Directions: Give back every entry below, unchanged.

Task data:

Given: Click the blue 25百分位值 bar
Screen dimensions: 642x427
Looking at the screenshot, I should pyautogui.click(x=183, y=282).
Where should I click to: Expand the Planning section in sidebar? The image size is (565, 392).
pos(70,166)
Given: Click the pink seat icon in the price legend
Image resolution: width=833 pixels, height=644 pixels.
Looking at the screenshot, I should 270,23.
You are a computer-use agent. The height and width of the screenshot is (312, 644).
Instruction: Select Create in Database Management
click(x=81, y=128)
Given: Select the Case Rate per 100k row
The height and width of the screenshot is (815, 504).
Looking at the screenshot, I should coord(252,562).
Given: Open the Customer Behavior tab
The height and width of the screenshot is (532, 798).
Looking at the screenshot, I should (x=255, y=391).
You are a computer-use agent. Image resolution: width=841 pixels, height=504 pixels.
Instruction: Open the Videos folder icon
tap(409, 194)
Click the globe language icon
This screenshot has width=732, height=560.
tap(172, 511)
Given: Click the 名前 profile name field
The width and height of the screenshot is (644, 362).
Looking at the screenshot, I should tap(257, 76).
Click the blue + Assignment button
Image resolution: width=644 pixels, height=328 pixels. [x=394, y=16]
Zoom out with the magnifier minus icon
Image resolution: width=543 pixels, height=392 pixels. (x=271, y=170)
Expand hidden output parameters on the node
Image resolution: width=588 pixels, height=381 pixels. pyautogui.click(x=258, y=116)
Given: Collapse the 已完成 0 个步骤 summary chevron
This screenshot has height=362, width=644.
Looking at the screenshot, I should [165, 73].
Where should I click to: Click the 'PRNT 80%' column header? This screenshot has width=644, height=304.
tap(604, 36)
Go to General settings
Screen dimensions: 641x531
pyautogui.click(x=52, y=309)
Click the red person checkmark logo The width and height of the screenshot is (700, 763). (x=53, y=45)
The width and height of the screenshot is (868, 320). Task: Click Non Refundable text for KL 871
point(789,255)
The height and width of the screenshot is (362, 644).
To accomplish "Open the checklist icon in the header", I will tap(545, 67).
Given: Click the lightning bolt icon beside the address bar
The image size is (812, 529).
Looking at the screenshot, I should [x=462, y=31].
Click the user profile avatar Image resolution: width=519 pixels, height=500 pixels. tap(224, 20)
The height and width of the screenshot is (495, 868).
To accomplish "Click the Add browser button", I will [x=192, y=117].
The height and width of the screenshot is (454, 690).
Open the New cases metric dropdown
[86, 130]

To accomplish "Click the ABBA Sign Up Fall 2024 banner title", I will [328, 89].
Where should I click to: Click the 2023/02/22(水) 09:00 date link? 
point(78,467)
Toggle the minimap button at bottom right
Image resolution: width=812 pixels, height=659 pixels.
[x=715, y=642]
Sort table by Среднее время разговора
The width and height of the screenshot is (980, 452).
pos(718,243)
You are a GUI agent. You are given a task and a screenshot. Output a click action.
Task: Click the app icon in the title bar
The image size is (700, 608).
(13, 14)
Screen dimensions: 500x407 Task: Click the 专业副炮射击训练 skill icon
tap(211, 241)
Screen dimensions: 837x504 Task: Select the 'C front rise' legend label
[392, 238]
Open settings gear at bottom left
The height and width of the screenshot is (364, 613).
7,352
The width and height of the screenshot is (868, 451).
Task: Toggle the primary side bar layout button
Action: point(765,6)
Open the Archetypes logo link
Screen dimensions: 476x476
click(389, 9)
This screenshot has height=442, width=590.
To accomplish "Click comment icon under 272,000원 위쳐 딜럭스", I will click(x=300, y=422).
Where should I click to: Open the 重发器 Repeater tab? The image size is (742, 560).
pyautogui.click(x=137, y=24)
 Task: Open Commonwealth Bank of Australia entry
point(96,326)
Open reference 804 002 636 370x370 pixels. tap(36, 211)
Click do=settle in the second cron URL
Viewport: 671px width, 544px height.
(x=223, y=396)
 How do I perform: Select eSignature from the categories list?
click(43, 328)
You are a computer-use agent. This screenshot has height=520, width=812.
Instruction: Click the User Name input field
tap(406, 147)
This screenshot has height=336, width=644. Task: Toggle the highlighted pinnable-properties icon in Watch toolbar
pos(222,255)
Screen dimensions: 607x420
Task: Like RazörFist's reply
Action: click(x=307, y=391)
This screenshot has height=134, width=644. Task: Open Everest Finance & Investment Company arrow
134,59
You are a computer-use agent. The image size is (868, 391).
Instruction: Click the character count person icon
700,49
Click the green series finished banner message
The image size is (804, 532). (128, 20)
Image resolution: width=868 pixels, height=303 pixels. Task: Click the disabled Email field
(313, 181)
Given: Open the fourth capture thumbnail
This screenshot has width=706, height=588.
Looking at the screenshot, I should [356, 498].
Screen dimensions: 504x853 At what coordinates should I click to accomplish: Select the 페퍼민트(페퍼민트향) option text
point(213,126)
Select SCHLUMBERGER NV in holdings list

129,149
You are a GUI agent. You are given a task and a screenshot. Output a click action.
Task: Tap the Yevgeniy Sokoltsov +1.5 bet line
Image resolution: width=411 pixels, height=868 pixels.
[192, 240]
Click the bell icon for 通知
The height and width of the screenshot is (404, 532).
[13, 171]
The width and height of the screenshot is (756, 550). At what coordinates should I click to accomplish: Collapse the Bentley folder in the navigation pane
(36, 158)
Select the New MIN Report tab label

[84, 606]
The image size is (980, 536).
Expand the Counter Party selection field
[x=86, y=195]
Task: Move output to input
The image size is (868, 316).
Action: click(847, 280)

Answer space:
Given: Click the blue 25百分位值 bar
Screen dimensions: 642x427
Looking at the screenshot, I should pyautogui.click(x=183, y=282).
Where should I click to: Expand the Planning section in sidebar? The image size is (565, 392).
pos(70,166)
Given: Click the pink seat icon in the price legend
Image resolution: width=833 pixels, height=644 pixels.
Looking at the screenshot, I should 270,23.
You are a computer-use agent. The height and width of the screenshot is (312, 644).
Instruction: Select Create in Database Management
click(x=81, y=128)
Given: Select the Case Rate per 100k row
The height and width of the screenshot is (815, 504).
Looking at the screenshot, I should coord(252,562).
Given: Open the Customer Behavior tab
The height and width of the screenshot is (532, 798).
Looking at the screenshot, I should (x=255, y=391).
You are a computer-use agent. Image resolution: width=841 pixels, height=504 pixels.
Instruction: Open the Videos folder icon
tap(409, 194)
Click the globe language icon
This screenshot has width=732, height=560.
tap(172, 511)
Given: Click the 名前 profile name field
The width and height of the screenshot is (644, 362).
Looking at the screenshot, I should tap(257, 76).
Click the blue + Assignment button
Image resolution: width=644 pixels, height=328 pixels. [x=394, y=16]
Zoom out with the magnifier minus icon
Image resolution: width=543 pixels, height=392 pixels. (x=271, y=170)
Expand hidden output parameters on the node
Image resolution: width=588 pixels, height=381 pixels. pyautogui.click(x=258, y=116)
Given: Collapse the 已完成 0 个步骤 summary chevron
This screenshot has height=362, width=644.
Looking at the screenshot, I should [165, 73].
Where should I click to: Click the 'PRNT 80%' column header? This screenshot has width=644, height=304.
tap(604, 36)
Go to General settings
Screen dimensions: 641x531
pyautogui.click(x=52, y=309)
Click the red person checkmark logo The width and height of the screenshot is (700, 763). (x=53, y=45)
The width and height of the screenshot is (868, 320). Task: Click Non Refundable text for KL 871
point(789,255)
The height and width of the screenshot is (362, 644).
To accomplish "Open the checklist icon in the header", I will tap(545, 67).
Given: Click the lightning bolt icon beside the address bar
The image size is (812, 529).
Looking at the screenshot, I should [x=462, y=31].
Click the user profile avatar Image resolution: width=519 pixels, height=500 pixels. tap(224, 20)
The height and width of the screenshot is (495, 868).
To accomplish "Click the Add browser button", I will [x=192, y=117].
The height and width of the screenshot is (454, 690).
Open the New cases metric dropdown
[86, 130]

To accomplish "Click the ABBA Sign Up Fall 2024 banner title", I will [328, 89].
Where should I click to: Click the 2023/02/22(水) 09:00 date link? 
point(78,467)
Toggle the minimap button at bottom right
Image resolution: width=812 pixels, height=659 pixels.
[x=715, y=642]
Sort table by Среднее время разговора
The width and height of the screenshot is (980, 452).
pos(718,243)
You are a GUI agent. You are given a task and a screenshot. Output a click action.
Task: Click the app icon in the title bar
The image size is (700, 608).
(13, 14)
Screen dimensions: 500x407 Task: Click the 专业副炮射击训练 skill icon
tap(211, 241)
Screen dimensions: 837x504 Task: Select the 'C front rise' legend label
[392, 238]
Open settings gear at bottom left
The height and width of the screenshot is (364, 613).
7,352
The width and height of the screenshot is (868, 451).
Task: Toggle the primary side bar layout button
Action: point(765,6)
Open the Archetypes logo link
Screen dimensions: 476x476
click(389, 9)
This screenshot has height=442, width=590.
To accomplish "Click comment icon under 272,000원 위쳐 딜럭스", I will click(x=300, y=422).
Where should I click to: Open the 重发器 Repeater tab? The image size is (742, 560).
pyautogui.click(x=137, y=24)
 Task: Open Commonwealth Bank of Australia entry
point(96,326)
Open reference 804 002 636 370x370 pixels. tap(36, 211)
Click do=settle in the second cron URL
Viewport: 671px width, 544px height.
(x=223, y=396)
 How do I perform: Select eSignature from the categories list?
click(43, 328)
You are a computer-use agent. This screenshot has height=520, width=812.
Instruction: Click the User Name input field
tap(406, 147)
This screenshot has height=336, width=644. Task: Toggle the highlighted pinnable-properties icon in Watch toolbar
pos(222,255)
Screen dimensions: 607x420
Task: Like RazörFist's reply
Action: click(x=307, y=391)
This screenshot has height=134, width=644. Task: Open Everest Finance & Investment Company arrow
134,59
You are a computer-use agent. The image size is (868, 391).
Instruction: Click the character count person icon
700,49
Click the green series finished banner message
The image size is (804, 532). (128, 20)
Image resolution: width=868 pixels, height=303 pixels. Task: Click the disabled Email field
(313, 181)
Given: Open the fourth capture thumbnail
This screenshot has width=706, height=588.
Looking at the screenshot, I should [356, 498].
Screen dimensions: 504x853 At what coordinates should I click to accomplish: Select the 페퍼민트(페퍼민트향) option text
point(213,126)
Select SCHLUMBERGER NV in holdings list

129,149
You are a GUI agent. You are given a task and a screenshot. Output a click action.
Task: Tap the Yevgeniy Sokoltsov +1.5 bet line
Image resolution: width=411 pixels, height=868 pixels.
[192, 240]
Click the bell icon for 通知
The height and width of the screenshot is (404, 532).
[13, 171]
The width and height of the screenshot is (756, 550). At what coordinates should I click to accomplish: Collapse the Bentley folder in the navigation pane
(36, 158)
Select the New MIN Report tab label

[84, 606]
The image size is (980, 536).
Expand the Counter Party selection field
[x=86, y=195]
Task: Move output to input
The image size is (868, 316).
Action: click(847, 280)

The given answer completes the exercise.